Achieving Elastic Throughput in the Cloud with a Distributed File System to Boost AI Training

2023-05-06

Rui Su

Note: This post was published on DZone.

Artificial intelligence (AI) is now the cornerstone of software development in fields like quantitative research. Quantitative hedge funds often encounter challenges such as resource wastage and inadequate computing resources during workload surges.

To address these issues, cloud-based elastic computing offers an effective solution. It reduces time to market, allocates resources flexibly, and facilitates the adoption of latest hardware technologies.

JuiceFS, a cloud-native high-performance distributed file system, empowers quantitative hedge funds to enhance AI training and achieve elastic throughput in the cloud. It provides a cost-effective storage solution with accelerated caching, seamlessly integrating on-premises assets with cloud deployments, and optimizing computing resources.

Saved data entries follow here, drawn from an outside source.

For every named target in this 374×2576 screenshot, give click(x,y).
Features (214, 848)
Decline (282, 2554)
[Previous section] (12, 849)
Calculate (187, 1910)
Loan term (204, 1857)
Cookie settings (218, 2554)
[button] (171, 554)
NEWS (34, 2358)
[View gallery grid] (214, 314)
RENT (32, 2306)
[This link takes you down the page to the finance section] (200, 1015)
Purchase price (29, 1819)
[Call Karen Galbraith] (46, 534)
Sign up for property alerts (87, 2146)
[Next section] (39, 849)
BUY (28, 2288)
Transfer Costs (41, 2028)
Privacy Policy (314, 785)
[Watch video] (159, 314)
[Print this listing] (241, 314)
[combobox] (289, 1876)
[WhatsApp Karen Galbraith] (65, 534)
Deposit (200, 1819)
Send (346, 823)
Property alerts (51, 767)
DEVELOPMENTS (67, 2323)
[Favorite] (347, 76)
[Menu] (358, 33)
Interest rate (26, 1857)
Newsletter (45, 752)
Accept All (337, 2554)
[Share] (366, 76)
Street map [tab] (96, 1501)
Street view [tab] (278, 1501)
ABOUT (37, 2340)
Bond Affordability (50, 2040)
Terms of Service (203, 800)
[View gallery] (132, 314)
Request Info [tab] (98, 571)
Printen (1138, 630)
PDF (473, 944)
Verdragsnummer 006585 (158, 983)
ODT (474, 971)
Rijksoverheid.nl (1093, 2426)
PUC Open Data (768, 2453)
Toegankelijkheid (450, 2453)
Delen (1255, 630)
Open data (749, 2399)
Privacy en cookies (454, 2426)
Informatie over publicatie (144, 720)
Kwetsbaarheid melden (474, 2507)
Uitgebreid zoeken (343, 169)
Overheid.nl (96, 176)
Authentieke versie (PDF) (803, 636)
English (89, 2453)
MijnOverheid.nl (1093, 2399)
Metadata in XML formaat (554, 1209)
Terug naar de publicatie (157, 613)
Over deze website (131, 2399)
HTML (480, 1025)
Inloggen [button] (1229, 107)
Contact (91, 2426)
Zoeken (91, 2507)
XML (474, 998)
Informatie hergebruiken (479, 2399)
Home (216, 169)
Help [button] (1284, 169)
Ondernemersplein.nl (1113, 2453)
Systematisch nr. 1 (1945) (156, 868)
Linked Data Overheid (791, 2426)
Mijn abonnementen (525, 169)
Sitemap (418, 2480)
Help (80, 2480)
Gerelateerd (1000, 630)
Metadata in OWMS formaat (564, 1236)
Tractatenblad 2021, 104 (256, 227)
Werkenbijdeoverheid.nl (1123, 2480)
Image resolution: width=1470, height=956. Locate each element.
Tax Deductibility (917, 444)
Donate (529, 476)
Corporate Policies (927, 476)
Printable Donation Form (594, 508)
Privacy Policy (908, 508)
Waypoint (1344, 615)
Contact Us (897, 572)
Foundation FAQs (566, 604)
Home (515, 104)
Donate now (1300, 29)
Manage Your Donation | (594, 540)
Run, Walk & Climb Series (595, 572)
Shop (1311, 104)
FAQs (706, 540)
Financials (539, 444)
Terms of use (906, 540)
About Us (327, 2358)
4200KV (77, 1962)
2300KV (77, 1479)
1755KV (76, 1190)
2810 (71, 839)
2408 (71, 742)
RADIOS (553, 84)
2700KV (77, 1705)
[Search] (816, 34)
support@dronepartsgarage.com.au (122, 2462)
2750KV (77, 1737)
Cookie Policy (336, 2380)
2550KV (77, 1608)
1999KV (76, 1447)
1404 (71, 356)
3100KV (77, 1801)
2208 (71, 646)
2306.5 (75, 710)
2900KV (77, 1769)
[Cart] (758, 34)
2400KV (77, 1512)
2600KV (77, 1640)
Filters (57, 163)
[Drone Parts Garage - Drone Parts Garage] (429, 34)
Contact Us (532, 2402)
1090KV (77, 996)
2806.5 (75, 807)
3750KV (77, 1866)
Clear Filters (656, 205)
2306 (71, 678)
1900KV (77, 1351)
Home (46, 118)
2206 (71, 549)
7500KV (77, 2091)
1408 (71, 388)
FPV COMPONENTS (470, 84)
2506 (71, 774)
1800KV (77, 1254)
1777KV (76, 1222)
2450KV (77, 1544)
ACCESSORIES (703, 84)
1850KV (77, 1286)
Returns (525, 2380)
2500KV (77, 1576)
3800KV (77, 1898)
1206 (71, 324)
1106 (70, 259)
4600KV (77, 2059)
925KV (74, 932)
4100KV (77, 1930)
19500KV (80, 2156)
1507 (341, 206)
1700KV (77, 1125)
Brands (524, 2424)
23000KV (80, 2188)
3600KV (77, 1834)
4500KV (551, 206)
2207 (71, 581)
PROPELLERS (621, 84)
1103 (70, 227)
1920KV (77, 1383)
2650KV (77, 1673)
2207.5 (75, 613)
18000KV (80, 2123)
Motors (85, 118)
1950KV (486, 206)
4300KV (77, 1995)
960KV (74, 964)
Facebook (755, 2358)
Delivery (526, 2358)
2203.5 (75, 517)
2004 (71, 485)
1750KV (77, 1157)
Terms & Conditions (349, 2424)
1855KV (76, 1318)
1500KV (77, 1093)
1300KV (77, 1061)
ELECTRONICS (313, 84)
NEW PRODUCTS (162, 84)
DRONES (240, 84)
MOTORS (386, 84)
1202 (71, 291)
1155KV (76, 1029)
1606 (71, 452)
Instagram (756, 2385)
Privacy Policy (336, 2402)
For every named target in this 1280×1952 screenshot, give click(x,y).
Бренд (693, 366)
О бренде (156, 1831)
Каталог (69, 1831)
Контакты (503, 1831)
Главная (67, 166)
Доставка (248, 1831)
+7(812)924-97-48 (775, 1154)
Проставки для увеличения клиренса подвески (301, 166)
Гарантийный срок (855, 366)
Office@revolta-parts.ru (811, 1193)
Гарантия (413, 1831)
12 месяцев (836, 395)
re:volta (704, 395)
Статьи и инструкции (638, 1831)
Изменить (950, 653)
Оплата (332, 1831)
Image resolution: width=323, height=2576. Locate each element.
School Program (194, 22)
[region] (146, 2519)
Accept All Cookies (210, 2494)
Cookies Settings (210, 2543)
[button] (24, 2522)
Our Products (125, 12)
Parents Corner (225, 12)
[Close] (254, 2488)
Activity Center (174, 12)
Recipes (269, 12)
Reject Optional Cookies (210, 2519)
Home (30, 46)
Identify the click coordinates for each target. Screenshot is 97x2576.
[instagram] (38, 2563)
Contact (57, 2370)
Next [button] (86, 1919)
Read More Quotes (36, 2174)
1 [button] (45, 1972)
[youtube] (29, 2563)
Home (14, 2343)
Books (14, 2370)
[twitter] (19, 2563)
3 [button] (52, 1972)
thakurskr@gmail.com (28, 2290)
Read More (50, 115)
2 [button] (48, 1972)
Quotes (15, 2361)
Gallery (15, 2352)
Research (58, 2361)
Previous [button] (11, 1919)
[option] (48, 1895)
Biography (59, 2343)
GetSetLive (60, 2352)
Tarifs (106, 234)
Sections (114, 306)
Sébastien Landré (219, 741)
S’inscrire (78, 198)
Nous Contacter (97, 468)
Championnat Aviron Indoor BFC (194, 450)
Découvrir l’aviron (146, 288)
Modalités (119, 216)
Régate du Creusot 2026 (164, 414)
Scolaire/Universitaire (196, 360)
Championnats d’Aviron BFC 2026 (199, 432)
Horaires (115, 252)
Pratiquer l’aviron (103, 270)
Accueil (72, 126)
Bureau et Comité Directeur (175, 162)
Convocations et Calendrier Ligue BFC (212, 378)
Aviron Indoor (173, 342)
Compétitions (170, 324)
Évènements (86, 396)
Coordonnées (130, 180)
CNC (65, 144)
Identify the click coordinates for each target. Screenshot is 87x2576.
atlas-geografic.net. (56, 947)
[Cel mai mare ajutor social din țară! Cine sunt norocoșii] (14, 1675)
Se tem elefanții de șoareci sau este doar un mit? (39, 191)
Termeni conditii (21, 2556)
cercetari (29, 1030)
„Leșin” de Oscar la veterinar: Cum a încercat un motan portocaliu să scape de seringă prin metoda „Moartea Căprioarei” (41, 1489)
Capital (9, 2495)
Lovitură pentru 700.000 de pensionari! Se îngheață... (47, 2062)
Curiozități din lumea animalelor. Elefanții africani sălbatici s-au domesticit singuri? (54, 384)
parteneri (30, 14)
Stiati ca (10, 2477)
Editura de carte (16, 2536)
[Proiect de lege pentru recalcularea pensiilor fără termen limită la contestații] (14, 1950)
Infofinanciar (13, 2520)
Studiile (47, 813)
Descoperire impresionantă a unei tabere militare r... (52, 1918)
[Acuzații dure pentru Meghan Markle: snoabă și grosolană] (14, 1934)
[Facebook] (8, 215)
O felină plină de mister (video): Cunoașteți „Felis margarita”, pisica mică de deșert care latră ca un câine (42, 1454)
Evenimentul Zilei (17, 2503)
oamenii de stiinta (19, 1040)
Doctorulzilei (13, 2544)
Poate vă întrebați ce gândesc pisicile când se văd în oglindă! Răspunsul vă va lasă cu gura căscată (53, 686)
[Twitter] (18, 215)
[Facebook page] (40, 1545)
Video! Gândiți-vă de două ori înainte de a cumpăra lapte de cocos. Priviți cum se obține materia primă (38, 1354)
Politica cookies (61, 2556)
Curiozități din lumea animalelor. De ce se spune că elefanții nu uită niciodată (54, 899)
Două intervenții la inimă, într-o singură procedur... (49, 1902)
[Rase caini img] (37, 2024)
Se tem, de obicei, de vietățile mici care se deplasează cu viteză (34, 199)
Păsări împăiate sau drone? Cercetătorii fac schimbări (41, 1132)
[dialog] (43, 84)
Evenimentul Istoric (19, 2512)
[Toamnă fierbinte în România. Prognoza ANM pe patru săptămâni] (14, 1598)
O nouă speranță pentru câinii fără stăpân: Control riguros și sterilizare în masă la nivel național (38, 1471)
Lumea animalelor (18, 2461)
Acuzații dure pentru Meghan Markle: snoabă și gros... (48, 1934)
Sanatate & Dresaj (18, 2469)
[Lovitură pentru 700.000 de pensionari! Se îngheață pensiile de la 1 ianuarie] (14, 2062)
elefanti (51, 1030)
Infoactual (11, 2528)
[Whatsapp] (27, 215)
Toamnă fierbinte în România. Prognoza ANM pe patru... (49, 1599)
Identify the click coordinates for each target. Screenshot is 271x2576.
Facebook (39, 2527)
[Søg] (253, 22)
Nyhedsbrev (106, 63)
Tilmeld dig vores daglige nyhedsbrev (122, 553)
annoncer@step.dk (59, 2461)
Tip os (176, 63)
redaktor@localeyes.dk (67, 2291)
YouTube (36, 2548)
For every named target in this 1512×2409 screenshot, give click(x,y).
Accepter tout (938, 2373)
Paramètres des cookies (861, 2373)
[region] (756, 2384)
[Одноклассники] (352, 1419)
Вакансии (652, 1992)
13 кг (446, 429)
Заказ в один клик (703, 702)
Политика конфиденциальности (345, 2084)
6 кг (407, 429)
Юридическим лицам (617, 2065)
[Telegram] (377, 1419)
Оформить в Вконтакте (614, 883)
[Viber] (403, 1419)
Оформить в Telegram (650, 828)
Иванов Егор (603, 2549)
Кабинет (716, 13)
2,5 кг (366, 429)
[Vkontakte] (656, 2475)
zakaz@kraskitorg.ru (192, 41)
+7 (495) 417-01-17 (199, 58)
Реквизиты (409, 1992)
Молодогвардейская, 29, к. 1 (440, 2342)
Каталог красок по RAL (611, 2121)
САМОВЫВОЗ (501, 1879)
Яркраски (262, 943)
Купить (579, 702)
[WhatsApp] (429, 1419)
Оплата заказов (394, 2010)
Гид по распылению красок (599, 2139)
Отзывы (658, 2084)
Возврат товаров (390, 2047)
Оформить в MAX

In this post, we’ll discuss the challenges in AI quantitative research, benefits of elastic computing, storage pain points in an elastic environment, and how JuiceFS tackles them with innovative technology. We aim to provide insights to enterprises developing cloud-based machine learning platforms, helping them address challenges of inadequate throughput for their critical data.

Challenges for quantitative hedge funds: fixed IT resources and fluctuating workloads

Quantitative research analyzes market data using mathematical models to inform investment decisions. It's a prominent field in finance that applies AI techniques like machine learning. The graph below shows the daily task volume of quantitative firms, with the yellow line indicating fluctuations. Task volume notably rises during working hours and declines after regular office hours.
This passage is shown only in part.